YOUR OBJECTIVE:
Without copying any picture, transcribe exactly the lines of the data below from the one containing "The height and" through the one containing "Aktiv for risk".

PROVIDED RECORDS:
----
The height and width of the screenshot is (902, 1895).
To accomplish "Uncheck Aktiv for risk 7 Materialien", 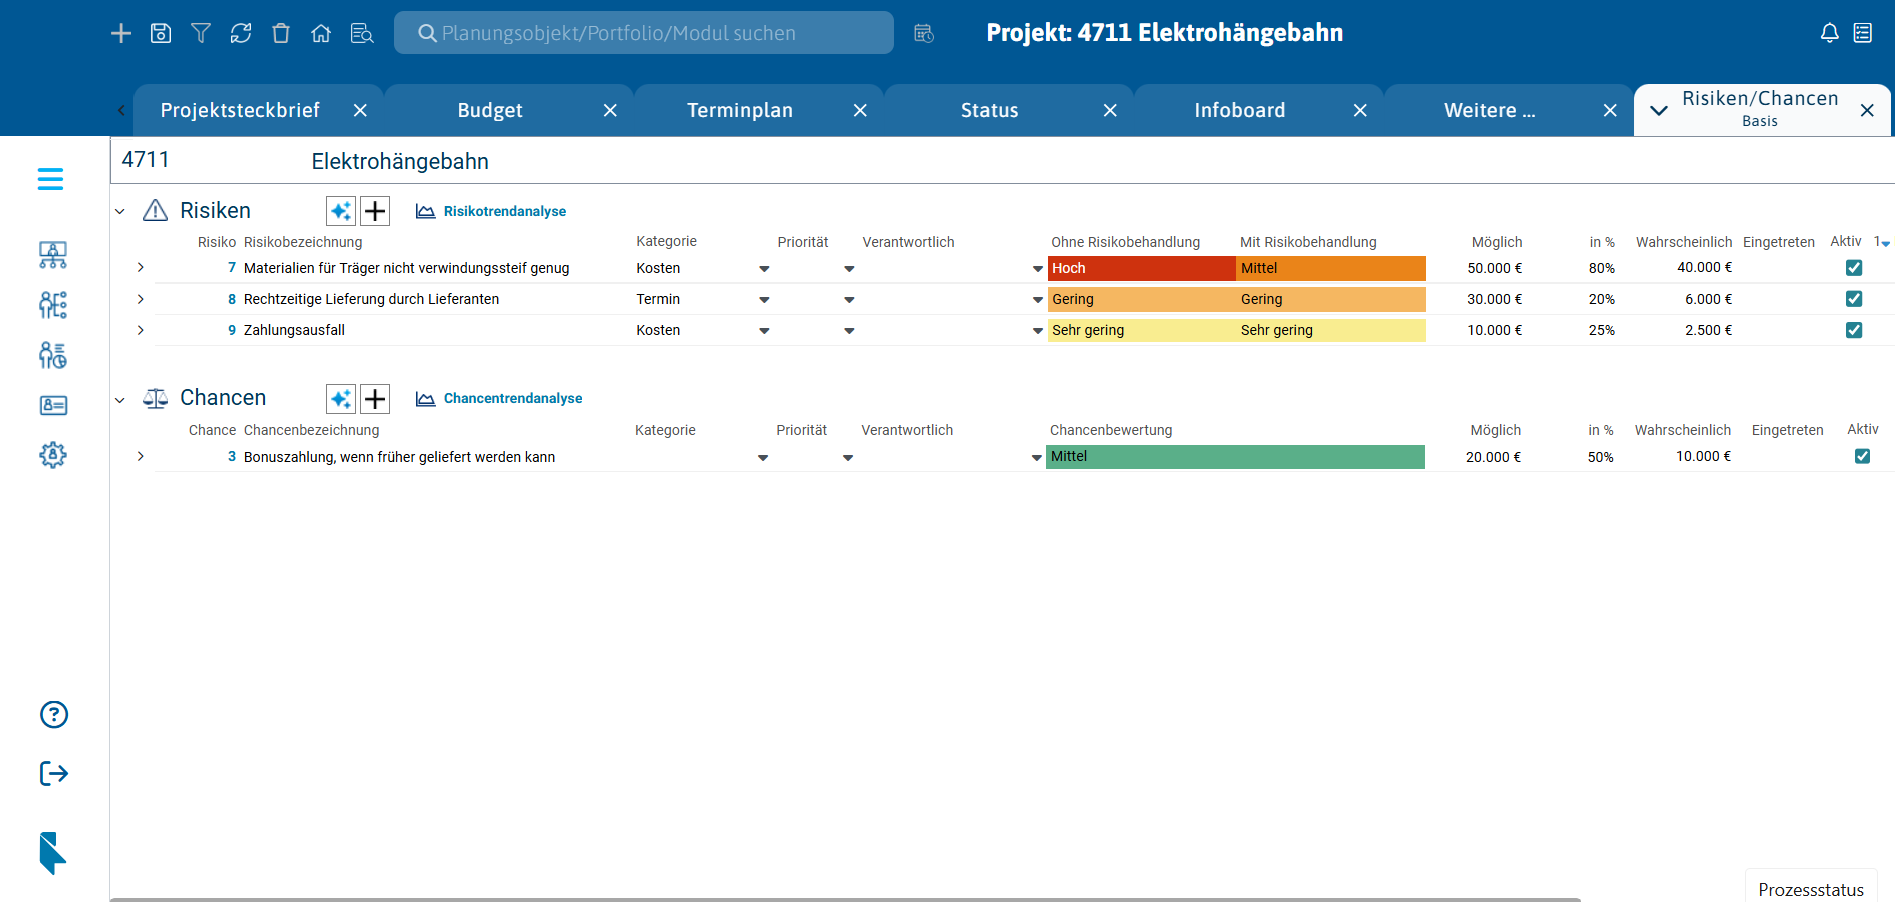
----
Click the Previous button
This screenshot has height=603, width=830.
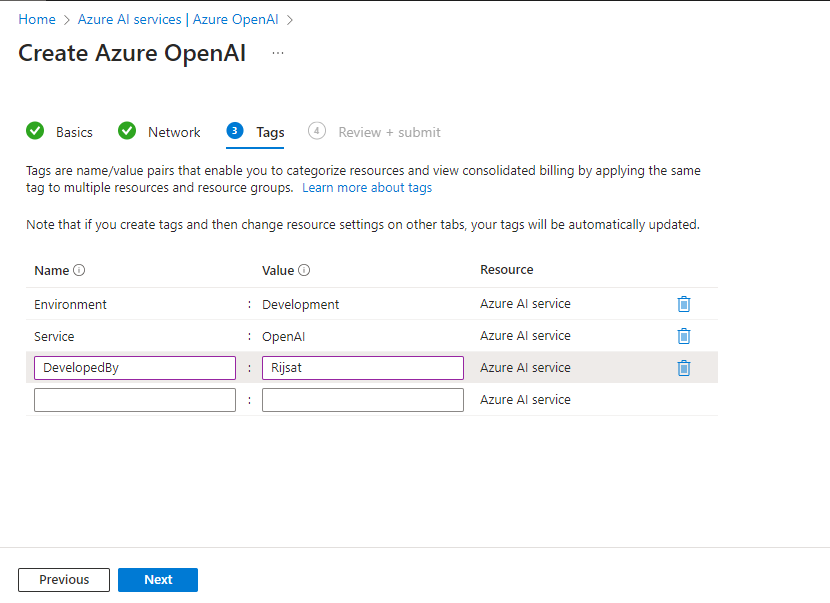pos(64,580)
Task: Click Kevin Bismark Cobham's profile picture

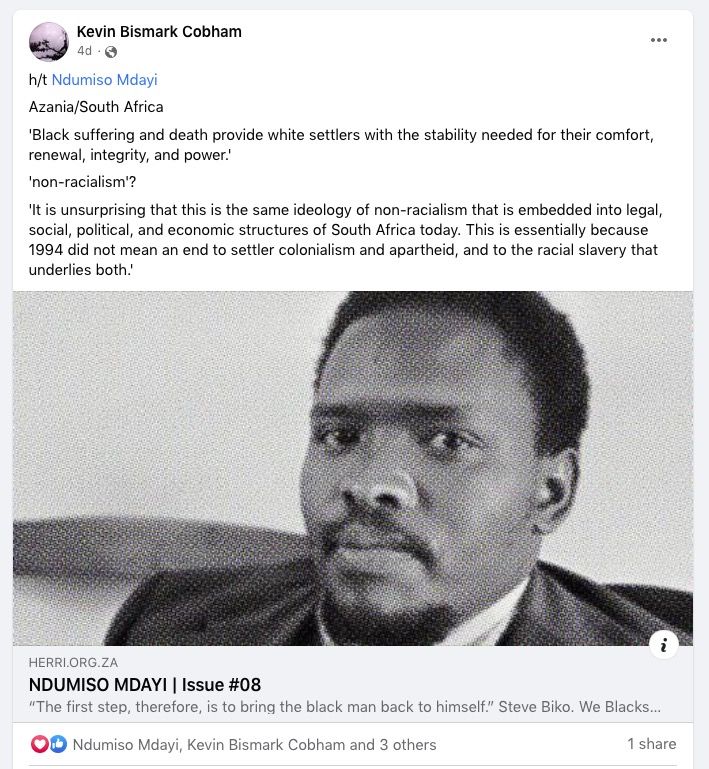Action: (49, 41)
----
OUTPUT BELOW:
The height and width of the screenshot is (902, 1895).
To accomplish "Uncheck Aktiv for risk 7 Materialien", 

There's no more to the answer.